-------- Exercise passage
Australian state on alert for Japanese encephalitis

by IANS |

Sydney, Nov 23 (IANS) Authorities of Australia's New South Wales (NSW) on Wednesday warned its residents to be alert for Japanese encephalitis as the state is experiencing an extended period of wet weather.

The government urged livestock owners to watch for signs of this infectious disease as routine surveillance indicated the virus remains present in parts of regional NSW, reports Xinhua news agency.

The state's Minister for Agriculture and Western NSW Dugald Saunders said mosquito numbers are expected to rise in the coming weeks, given the extended periods of wet weather across the state.

"As we recover from high rainfall and head into warmer temperatures, the conditions are ideal for Japanese encephalitis to spread," he said.

Japanese encephalitis is caused by the Japanese encephalitis virus (JEV). It is spread through mosquito bites and is more common in areas of increased mosquito activity.

Saunders said the disease won't pose a food safety risk, but it could cause reproductive failures in pigs, with 50-70 percent losses reported in previously affected populations.

"We're encouraging farmers to be on high alert for ill livestock, with clinical signs of infection including a high temperature, jaundice, lethargy, anorexia and neurological signs including incoordination and impaired vision," he added.
----------------
> Exercises:
1 – From the Japanese encephalitis article, list every clinical sign of infection in livestock that farmers are asked to watch for.
2 – Write the next few paragraphs of the Japanese encephalitis article, picking up after its final quoted statement.
-------- Recorded information
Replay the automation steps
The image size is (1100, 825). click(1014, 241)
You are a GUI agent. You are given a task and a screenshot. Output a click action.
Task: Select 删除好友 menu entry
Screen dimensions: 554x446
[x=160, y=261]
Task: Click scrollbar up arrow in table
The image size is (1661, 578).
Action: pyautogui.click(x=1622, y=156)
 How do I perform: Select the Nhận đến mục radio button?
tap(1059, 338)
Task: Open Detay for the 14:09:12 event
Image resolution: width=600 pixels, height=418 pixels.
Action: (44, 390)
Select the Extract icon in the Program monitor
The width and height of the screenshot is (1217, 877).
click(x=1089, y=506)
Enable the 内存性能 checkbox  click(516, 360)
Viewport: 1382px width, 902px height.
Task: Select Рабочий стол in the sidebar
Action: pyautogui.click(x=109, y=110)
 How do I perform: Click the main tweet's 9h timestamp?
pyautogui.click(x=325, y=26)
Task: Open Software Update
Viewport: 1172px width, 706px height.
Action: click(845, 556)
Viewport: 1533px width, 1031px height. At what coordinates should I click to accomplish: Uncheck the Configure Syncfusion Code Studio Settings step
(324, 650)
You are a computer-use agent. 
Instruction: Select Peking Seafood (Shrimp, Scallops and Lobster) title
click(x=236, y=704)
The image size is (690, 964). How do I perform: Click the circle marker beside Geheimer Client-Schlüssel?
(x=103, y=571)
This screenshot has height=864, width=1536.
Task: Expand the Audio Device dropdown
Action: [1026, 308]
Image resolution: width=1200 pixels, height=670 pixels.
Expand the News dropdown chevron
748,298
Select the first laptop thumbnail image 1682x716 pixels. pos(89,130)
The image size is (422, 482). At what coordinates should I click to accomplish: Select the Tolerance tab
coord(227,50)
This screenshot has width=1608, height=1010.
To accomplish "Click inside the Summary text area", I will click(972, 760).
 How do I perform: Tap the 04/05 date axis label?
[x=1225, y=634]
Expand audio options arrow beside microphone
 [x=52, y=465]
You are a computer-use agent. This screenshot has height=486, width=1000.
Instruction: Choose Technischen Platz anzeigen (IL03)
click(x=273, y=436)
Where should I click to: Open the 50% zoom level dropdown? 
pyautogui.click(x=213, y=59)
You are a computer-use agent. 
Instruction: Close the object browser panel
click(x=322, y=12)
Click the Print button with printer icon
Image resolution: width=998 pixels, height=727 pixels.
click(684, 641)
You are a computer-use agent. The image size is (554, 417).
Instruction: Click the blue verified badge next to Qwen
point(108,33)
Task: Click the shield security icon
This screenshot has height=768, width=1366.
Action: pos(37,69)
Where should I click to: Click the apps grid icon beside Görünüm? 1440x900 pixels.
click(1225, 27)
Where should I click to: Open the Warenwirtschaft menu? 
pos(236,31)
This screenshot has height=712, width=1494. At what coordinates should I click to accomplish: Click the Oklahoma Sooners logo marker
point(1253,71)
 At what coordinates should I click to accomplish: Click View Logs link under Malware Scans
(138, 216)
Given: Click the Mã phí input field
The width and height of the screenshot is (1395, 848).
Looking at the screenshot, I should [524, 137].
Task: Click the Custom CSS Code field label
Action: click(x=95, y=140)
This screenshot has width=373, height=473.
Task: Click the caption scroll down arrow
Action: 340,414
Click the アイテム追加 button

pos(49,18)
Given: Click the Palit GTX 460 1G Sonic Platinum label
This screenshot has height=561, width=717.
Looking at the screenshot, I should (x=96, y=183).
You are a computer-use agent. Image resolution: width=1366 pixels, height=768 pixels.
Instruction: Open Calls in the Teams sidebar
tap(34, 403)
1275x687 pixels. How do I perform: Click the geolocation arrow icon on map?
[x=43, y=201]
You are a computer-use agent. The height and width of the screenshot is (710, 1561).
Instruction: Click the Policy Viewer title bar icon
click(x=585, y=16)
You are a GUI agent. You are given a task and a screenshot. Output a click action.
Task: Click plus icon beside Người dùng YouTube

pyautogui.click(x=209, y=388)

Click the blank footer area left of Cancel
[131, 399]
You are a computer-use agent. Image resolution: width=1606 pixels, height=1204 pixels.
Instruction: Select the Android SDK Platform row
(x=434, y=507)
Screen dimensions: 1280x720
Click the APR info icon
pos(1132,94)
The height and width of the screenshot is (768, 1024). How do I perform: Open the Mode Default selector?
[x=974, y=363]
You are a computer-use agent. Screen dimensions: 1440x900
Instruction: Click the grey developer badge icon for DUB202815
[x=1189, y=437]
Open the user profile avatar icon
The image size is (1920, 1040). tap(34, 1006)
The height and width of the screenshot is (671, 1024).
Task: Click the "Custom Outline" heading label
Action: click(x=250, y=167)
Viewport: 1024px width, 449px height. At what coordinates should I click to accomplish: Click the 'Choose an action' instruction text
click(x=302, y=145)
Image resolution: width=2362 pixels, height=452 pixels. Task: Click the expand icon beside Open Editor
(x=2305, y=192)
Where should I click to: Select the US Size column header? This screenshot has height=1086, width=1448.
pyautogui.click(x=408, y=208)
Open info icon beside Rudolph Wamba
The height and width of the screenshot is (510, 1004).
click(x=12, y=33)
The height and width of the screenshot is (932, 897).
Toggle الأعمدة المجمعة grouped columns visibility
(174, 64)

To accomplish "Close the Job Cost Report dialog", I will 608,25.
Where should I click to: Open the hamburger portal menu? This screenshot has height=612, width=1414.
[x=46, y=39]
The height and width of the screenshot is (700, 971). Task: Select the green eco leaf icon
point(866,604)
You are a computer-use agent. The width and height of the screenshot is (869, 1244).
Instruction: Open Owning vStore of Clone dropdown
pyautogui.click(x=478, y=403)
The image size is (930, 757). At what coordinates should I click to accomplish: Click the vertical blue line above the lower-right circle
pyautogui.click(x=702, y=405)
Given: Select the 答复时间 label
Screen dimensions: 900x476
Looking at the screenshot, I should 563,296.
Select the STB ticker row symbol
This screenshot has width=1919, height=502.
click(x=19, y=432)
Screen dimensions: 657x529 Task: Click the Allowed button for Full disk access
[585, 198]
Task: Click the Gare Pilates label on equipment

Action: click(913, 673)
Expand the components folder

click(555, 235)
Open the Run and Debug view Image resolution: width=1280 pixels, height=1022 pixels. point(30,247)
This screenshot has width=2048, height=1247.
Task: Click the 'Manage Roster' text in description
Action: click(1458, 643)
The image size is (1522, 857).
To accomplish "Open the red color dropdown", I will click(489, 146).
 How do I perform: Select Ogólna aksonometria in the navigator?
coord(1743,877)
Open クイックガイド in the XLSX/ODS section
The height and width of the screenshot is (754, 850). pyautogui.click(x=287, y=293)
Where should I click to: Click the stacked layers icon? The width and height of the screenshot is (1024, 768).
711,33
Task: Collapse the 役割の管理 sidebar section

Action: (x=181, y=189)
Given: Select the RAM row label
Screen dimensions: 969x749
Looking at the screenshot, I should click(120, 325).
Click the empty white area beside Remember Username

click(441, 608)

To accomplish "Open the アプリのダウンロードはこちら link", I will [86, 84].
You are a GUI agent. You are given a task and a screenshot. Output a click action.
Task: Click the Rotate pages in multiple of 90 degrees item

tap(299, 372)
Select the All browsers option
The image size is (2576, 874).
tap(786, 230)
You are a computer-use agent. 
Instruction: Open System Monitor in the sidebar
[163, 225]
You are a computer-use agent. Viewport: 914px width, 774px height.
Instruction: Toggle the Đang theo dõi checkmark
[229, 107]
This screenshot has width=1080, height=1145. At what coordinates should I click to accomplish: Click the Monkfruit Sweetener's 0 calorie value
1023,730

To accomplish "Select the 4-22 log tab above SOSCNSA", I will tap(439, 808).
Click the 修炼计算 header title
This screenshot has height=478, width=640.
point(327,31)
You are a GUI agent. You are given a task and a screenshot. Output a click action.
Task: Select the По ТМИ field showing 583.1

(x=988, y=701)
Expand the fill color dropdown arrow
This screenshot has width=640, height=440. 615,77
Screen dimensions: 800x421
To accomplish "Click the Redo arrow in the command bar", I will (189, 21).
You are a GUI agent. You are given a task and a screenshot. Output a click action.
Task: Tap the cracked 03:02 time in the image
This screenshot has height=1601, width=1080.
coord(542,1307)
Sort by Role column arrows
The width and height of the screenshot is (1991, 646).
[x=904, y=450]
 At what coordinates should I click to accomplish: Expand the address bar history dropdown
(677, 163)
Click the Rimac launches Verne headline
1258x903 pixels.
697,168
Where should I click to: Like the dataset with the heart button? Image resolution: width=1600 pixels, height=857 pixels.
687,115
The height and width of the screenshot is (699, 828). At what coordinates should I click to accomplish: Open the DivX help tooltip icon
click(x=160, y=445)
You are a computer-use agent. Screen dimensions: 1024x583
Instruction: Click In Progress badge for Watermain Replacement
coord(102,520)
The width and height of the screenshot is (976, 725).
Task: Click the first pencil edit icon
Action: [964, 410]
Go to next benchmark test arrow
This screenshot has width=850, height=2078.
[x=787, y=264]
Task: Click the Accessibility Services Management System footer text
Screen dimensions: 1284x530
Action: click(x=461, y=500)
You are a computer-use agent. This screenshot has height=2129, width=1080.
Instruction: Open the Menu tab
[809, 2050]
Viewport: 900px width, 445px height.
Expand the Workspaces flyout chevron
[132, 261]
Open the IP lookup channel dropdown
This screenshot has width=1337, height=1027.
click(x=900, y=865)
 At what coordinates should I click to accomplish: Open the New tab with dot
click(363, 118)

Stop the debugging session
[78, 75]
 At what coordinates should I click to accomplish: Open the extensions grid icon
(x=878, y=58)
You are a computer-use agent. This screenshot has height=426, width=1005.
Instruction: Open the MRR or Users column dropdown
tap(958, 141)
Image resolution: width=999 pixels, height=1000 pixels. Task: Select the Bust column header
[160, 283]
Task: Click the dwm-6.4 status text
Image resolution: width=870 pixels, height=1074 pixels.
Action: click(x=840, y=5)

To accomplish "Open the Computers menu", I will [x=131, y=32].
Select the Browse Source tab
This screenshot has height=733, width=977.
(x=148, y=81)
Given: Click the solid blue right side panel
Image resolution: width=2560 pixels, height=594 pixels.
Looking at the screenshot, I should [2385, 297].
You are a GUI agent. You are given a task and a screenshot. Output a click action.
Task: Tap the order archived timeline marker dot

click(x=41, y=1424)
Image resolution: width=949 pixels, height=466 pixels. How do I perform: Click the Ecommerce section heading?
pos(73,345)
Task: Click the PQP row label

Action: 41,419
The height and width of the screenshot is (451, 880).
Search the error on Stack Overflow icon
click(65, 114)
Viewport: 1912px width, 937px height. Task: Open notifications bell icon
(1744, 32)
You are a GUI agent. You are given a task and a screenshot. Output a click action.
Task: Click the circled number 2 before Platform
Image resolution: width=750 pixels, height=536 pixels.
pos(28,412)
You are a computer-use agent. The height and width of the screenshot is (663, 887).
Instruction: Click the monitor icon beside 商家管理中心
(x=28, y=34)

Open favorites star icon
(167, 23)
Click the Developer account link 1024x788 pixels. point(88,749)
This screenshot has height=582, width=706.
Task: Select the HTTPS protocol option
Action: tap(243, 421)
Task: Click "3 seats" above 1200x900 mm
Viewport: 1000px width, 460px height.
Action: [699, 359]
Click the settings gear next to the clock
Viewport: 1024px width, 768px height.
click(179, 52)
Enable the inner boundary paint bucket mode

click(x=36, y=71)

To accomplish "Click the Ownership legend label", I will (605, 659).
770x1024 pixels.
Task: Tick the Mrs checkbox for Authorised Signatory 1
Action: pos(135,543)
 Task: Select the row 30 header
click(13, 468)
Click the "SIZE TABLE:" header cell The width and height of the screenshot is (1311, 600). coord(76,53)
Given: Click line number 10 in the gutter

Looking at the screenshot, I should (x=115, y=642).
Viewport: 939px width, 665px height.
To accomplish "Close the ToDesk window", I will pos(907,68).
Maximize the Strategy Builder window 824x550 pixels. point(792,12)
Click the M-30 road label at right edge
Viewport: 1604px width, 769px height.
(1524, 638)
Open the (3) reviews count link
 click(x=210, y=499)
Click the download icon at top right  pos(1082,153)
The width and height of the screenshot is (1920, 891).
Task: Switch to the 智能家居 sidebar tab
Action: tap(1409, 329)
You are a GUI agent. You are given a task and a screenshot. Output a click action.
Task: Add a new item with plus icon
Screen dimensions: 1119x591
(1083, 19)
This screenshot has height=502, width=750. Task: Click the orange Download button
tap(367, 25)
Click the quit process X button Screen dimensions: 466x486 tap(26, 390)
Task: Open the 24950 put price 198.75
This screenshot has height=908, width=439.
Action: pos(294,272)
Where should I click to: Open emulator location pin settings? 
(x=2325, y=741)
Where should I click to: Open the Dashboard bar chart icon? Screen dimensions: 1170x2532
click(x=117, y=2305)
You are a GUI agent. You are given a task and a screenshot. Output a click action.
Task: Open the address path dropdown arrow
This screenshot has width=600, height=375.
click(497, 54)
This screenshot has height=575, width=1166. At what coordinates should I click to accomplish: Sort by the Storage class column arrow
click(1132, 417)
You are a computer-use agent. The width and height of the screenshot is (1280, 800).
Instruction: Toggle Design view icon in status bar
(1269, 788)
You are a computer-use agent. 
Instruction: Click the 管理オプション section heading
----------------
> Outputs for the tasks:
1 – High temperature; jaundice; lethargy; anorexia; neurological signs, including incoordination and impaired vision.

2 –
Japanese encephalitis infections in humans are most commonly asymptomatic, but on rare occasions, they can result in severe disease and even death.

NSW Minister for Health Brad Hazzard also warned residents who live or frequently work in areas identified as having the disease to take precautions such as vaccines and wearing long-sleeved clothing to prevent mosquito bites.

The state is providing free JEV vaccines to those aged 2 months or older who live or routinely work in areas of high JEV concern or at higher risk of exposure to mosquitoes.

Since it was first detected in Australia in 1995, human cases of JEV acquired in Australia have been very rare, but in 2022, the number has increased, with human cases identified across several states.

As of October 19 this year, 42 cases of JEV infections have been notified in Australia since January 1, 2021.